Required action: Print the listing below again. Change nothing.

Recorded data:
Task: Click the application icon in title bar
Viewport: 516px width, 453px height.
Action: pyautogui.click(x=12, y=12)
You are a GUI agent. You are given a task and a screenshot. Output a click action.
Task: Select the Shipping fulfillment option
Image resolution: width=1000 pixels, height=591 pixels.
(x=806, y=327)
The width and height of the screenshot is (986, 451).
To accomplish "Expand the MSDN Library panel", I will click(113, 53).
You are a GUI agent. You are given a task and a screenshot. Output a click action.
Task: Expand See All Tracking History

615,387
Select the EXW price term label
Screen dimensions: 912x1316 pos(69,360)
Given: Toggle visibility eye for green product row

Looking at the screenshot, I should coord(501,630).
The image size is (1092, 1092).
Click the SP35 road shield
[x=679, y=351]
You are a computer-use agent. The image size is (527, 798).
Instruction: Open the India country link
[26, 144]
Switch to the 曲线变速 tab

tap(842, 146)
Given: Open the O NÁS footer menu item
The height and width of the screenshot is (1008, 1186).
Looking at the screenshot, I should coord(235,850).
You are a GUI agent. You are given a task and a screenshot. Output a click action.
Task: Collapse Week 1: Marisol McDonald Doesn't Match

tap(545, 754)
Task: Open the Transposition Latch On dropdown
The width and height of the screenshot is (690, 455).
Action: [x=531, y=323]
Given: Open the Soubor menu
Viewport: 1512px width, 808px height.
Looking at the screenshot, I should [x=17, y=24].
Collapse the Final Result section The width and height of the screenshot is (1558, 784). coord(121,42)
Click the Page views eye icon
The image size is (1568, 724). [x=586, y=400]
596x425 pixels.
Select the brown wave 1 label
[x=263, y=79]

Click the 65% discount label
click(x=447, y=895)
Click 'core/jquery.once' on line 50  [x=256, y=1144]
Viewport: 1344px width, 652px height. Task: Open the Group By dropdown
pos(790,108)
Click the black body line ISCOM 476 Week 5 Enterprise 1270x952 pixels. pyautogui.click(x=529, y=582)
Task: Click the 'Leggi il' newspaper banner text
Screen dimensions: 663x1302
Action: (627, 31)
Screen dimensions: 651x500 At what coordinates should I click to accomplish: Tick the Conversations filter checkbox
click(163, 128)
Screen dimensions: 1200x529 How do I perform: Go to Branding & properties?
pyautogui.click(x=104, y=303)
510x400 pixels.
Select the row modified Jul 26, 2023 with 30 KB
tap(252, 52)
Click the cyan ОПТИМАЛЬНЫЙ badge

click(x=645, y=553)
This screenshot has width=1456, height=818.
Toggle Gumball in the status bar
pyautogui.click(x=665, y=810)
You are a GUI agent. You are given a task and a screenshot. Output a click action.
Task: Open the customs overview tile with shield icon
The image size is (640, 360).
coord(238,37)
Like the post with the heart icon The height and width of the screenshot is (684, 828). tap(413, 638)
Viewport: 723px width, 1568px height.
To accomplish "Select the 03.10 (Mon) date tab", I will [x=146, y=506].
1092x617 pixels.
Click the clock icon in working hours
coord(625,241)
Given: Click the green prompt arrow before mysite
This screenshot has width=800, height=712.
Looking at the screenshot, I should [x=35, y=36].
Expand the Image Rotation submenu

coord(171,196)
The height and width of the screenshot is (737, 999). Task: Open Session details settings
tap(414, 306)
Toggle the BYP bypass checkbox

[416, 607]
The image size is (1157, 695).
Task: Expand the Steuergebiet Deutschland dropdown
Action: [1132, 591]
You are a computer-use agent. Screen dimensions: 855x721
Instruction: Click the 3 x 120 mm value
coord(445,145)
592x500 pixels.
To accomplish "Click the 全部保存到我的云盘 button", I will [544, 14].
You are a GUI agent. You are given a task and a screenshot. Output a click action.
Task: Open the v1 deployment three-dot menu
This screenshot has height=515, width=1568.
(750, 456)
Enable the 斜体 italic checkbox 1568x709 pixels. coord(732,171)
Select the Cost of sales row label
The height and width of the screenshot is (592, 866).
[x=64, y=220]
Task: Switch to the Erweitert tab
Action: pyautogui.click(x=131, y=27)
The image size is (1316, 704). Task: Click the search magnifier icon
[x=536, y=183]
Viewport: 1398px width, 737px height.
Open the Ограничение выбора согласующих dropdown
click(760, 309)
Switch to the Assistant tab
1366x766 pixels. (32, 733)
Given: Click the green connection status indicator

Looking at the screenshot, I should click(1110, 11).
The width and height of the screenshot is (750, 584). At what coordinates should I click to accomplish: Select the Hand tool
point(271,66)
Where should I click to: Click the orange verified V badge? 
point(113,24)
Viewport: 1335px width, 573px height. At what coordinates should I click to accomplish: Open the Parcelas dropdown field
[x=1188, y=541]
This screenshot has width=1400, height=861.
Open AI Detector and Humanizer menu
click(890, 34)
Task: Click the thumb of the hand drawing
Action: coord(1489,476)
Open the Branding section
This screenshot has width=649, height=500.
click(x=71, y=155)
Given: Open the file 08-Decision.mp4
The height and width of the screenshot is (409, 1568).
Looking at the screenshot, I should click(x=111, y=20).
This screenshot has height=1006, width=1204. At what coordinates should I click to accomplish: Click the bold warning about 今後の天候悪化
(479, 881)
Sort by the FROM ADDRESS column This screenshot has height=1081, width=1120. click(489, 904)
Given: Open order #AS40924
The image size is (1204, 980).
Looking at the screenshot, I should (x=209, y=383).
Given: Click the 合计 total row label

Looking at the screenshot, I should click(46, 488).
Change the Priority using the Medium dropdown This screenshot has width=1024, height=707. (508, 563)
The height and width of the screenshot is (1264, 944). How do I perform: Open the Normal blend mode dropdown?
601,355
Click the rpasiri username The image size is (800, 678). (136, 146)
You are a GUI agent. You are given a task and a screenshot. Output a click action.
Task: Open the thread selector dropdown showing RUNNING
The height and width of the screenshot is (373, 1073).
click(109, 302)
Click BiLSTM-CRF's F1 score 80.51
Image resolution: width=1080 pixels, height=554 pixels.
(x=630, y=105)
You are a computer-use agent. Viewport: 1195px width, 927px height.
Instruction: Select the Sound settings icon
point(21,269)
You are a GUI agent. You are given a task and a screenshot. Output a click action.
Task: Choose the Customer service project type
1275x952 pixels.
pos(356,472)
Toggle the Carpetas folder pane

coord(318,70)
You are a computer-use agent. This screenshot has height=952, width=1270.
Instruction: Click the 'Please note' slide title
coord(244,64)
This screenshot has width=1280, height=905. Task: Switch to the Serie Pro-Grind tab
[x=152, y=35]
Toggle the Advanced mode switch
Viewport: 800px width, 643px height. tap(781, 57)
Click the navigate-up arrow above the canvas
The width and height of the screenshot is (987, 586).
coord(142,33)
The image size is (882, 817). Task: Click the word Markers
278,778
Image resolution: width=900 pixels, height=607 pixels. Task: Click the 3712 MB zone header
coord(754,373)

Your response:
Task: Click the application icon in title bar
Viewport: 516px width, 453px height.
Action: pyautogui.click(x=12, y=12)
You are a GUI agent. You are given a task and a screenshot. Output a click action.
Task: Select the Shipping fulfillment option
Image resolution: width=1000 pixels, height=591 pixels.
(x=806, y=327)
The width and height of the screenshot is (986, 451).
To accomplish "Expand the MSDN Library panel", I will click(113, 53).
You are a GUI agent. You are given a task and a screenshot. Output a click action.
Task: Expand See All Tracking History

615,387
Select the EXW price term label
Screen dimensions: 912x1316 pos(69,360)
Given: Toggle visibility eye for green product row

Looking at the screenshot, I should coord(501,630).
The image size is (1092, 1092).
Click the SP35 road shield
[x=679, y=351]
You are a computer-use agent. The image size is (527, 798).
Instruction: Open the India country link
[26, 144]
Switch to the 曲线变速 tab

tap(842, 146)
Given: Open the O NÁS footer menu item
The height and width of the screenshot is (1008, 1186).
Looking at the screenshot, I should coord(235,850).
You are a GUI agent. You are given a task and a screenshot. Output a click action.
Task: Collapse Week 1: Marisol McDonald Doesn't Match

tap(545, 754)
Task: Open the Transposition Latch On dropdown
The width and height of the screenshot is (690, 455).
Action: [x=531, y=323]
Given: Open the Soubor menu
Viewport: 1512px width, 808px height.
Looking at the screenshot, I should [x=17, y=24].
Collapse the Final Result section The width and height of the screenshot is (1558, 784). coord(121,42)
Click the Page views eye icon
The image size is (1568, 724). [x=586, y=400]
596x425 pixels.
Select the brown wave 1 label
[x=263, y=79]

Click the 65% discount label
click(x=447, y=895)
Click 'core/jquery.once' on line 50  [x=256, y=1144]
Viewport: 1344px width, 652px height. Task: Open the Group By dropdown
pos(790,108)
Click the black body line ISCOM 476 Week 5 Enterprise 1270x952 pixels. pyautogui.click(x=529, y=582)
Task: Click the 'Leggi il' newspaper banner text
Screen dimensions: 663x1302
Action: (627, 31)
Screen dimensions: 651x500 At what coordinates should I click to accomplish: Tick the Conversations filter checkbox
click(163, 128)
Screen dimensions: 1200x529 How do I perform: Go to Branding & properties?
pyautogui.click(x=104, y=303)
510x400 pixels.
Select the row modified Jul 26, 2023 with 30 KB
tap(252, 52)
Click the cyan ОПТИМАЛЬНЫЙ badge

click(x=645, y=553)
This screenshot has width=1456, height=818.
Toggle Gumball in the status bar
pyautogui.click(x=665, y=810)
You are a GUI agent. You are given a task and a screenshot. Output a click action.
Task: Open the customs overview tile with shield icon
The image size is (640, 360).
coord(238,37)
Like the post with the heart icon The height and width of the screenshot is (684, 828). tap(413, 638)
Viewport: 723px width, 1568px height.
To accomplish "Select the 03.10 (Mon) date tab", I will [x=146, y=506].
1092x617 pixels.
Click the clock icon in working hours
coord(625,241)
Given: Click the green prompt arrow before mysite
This screenshot has width=800, height=712.
Looking at the screenshot, I should [x=35, y=36].
Expand the Image Rotation submenu

coord(171,196)
The height and width of the screenshot is (737, 999). Task: Open Session details settings
tap(414, 306)
Toggle the BYP bypass checkbox

[416, 607]
The image size is (1157, 695).
Task: Expand the Steuergebiet Deutschland dropdown
Action: [1132, 591]
You are a computer-use agent. Screen dimensions: 855x721
Instruction: Click the 3 x 120 mm value
coord(445,145)
592x500 pixels.
To accomplish "Click the 全部保存到我的云盘 button", I will [544, 14].
You are a GUI agent. You are given a task and a screenshot. Output a click action.
Task: Open the v1 deployment three-dot menu
This screenshot has height=515, width=1568.
(750, 456)
Enable the 斜体 italic checkbox 1568x709 pixels. coord(732,171)
Select the Cost of sales row label
The height and width of the screenshot is (592, 866).
[x=64, y=220]
Task: Switch to the Erweitert tab
Action: pyautogui.click(x=131, y=27)
The image size is (1316, 704). Task: Click the search magnifier icon
[x=536, y=183]
Viewport: 1398px width, 737px height.
Open the Ограничение выбора согласующих dropdown
click(760, 309)
Switch to the Assistant tab
1366x766 pixels. (32, 733)
Given: Click the green connection status indicator

Looking at the screenshot, I should click(1110, 11).
The width and height of the screenshot is (750, 584). At what coordinates should I click to accomplish: Select the Hand tool
point(271,66)
Where should I click to: Click the orange verified V badge? 
point(113,24)
Viewport: 1335px width, 573px height. At what coordinates should I click to accomplish: Open the Parcelas dropdown field
[x=1188, y=541]
This screenshot has width=1400, height=861.
Open AI Detector and Humanizer menu
click(890, 34)
Task: Click the thumb of the hand drawing
Action: coord(1489,476)
Open the Branding section
This screenshot has width=649, height=500.
click(x=71, y=155)
Given: Open the file 08-Decision.mp4
The height and width of the screenshot is (409, 1568).
Looking at the screenshot, I should click(x=111, y=20).
This screenshot has height=1006, width=1204. At what coordinates should I click to accomplish: Click the bold warning about 今後の天候悪化
(479, 881)
Sort by the FROM ADDRESS column This screenshot has height=1081, width=1120. click(489, 904)
Given: Open order #AS40924
The image size is (1204, 980).
Looking at the screenshot, I should (x=209, y=383).
Given: Click the 合计 total row label

Looking at the screenshot, I should click(46, 488).
Change the Priority using the Medium dropdown This screenshot has width=1024, height=707. (508, 563)
The height and width of the screenshot is (1264, 944). How do I perform: Open the Normal blend mode dropdown?
601,355
Click the rpasiri username The image size is (800, 678). (136, 146)
You are a GUI agent. You are given a task and a screenshot. Output a click action.
Task: Open the thread selector dropdown showing RUNNING
The height and width of the screenshot is (373, 1073).
click(109, 302)
Click BiLSTM-CRF's F1 score 80.51
Image resolution: width=1080 pixels, height=554 pixels.
(x=630, y=105)
You are a computer-use agent. Viewport: 1195px width, 927px height.
Instruction: Select the Sound settings icon
point(21,269)
You are a GUI agent. You are given a task and a screenshot. Output a click action.
Task: Choose the Customer service project type
1275x952 pixels.
pos(356,472)
Toggle the Carpetas folder pane

coord(318,70)
You are a computer-use agent. This screenshot has height=952, width=1270.
Instruction: Click the 'Please note' slide title
coord(244,64)
This screenshot has width=1280, height=905. Task: Switch to the Serie Pro-Grind tab
[x=152, y=35]
Toggle the Advanced mode switch
Viewport: 800px width, 643px height. tap(781, 57)
Click the navigate-up arrow above the canvas
The width and height of the screenshot is (987, 586).
coord(142,33)
The image size is (882, 817). Task: Click the word Markers
278,778
Image resolution: width=900 pixels, height=607 pixels. Task: Click the 3712 MB zone header
coord(754,373)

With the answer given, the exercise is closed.